(Stored items)
=-=-=
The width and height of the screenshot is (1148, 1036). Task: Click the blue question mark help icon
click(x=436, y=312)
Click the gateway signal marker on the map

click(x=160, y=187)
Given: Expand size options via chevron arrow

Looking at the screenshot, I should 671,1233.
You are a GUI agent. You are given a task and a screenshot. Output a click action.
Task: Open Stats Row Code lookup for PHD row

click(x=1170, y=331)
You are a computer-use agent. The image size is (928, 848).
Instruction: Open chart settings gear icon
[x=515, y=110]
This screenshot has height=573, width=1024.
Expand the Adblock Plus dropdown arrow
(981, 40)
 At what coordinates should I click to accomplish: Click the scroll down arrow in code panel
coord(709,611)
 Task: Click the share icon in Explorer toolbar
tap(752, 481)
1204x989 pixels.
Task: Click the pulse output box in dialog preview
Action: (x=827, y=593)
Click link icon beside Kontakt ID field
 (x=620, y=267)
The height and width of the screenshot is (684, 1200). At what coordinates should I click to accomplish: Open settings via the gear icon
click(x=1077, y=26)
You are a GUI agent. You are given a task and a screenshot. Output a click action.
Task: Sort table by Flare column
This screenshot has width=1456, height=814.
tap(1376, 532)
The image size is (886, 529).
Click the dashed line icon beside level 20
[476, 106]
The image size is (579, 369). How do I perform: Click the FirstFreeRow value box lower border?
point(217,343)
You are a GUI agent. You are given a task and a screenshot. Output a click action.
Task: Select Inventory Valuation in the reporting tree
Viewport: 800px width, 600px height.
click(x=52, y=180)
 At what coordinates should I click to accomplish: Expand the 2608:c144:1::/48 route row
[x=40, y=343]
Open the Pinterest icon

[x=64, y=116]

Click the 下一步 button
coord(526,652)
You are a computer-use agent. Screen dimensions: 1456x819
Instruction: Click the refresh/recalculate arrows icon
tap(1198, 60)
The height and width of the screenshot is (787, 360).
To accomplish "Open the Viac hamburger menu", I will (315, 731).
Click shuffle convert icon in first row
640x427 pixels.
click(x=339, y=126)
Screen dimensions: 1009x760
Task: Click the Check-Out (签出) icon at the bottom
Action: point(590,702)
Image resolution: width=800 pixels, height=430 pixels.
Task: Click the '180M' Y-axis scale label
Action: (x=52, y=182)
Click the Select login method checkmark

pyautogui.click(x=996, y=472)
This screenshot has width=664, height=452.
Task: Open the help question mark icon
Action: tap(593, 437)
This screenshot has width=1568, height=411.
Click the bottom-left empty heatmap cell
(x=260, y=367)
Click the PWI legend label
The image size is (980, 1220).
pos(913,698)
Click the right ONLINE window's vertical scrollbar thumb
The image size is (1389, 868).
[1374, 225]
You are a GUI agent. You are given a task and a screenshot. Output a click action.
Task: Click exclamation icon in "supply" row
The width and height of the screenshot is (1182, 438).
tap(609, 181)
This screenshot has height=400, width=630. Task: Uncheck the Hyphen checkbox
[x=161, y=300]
=-=-=
Reproduce the lines of the data above verbatim, beginning with the line that contains "The image size is (579, 369)." and ending after the line that contains "coord(526,652)".

Exercise output
The image size is (579, 369). How do I perform: Click the FirstFreeRow value box lower border?
point(217,343)
You are a GUI agent. You are given a task and a screenshot. Output a click action.
Task: Select Inventory Valuation in the reporting tree
Viewport: 800px width, 600px height.
click(x=52, y=180)
 At what coordinates should I click to accomplish: Expand the 2608:c144:1::/48 route row
[x=40, y=343]
Open the Pinterest icon

[x=64, y=116]

Click the 下一步 button
coord(526,652)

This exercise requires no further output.